Intestinal Microvascular Endothelium and Innate Immunity in Inflammatory Bowel Disease: a Second Line of Defense?

Abstract

Impairment of the intestinal epithelial barrier function is presently understood to be a key pathogenic step in the initiation and development of chronic human inflammatory bowel diseases (IBD), which include Crohn's disease (CD) and ulcerative colitis (UC). Invasion by microbial pathogens has been proven to be a crucial event in the perpetuation of the disease process (21, 49). Limited data are available on how mucosal cellular compartments—which include local leukocyte populations as well as nonimmune cells such as fibroblasts and endothelial cells (EC)—might respond to invading enteric pathogens. In IBD, these pathogens might include adherent-invasive pathovars of Escherichia coli, which have been associated with ileal Crohn's disease involvement for some patients (20). However, studies assessing mucosal invasion should be interpreted with caution in view of the fact that enteric microbia potentially contaminate deeper mucosal layers during sampling and sectioning of tissue specimens (79).
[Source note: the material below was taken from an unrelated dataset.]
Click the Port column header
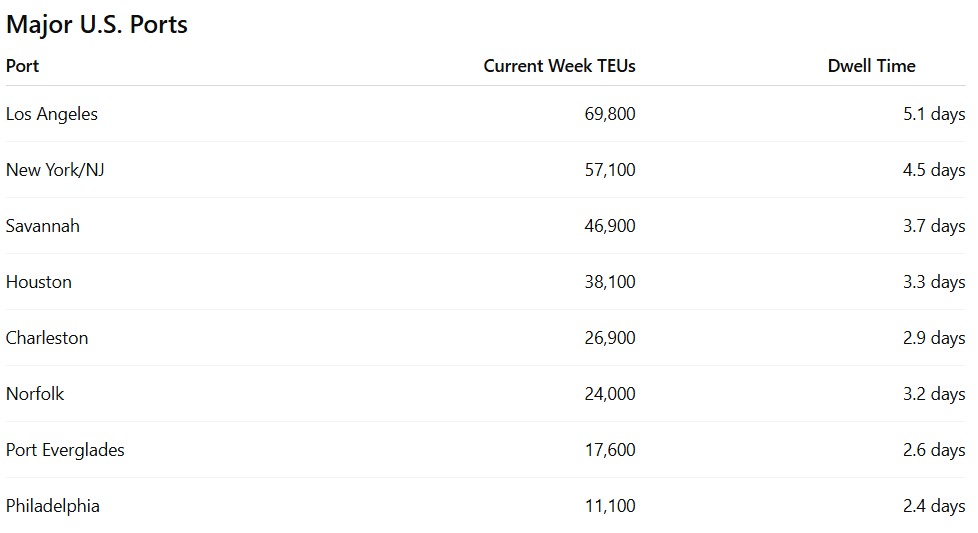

Several mechanisms of innate and adaptive immunity are thought to orchestrate the immune dysregulation causing tissue destruction and scar formation, eventually leading to clinical complications (51). Recent work has focused on EC as an active cell population involved in innate and adaptive immune responses (11, 56, 57). This review article discusses the endothelial expression of specific pathogen receptors, including the Toll-like receptor (TLR) family, in the setting of human intestinal inflammatory diseases.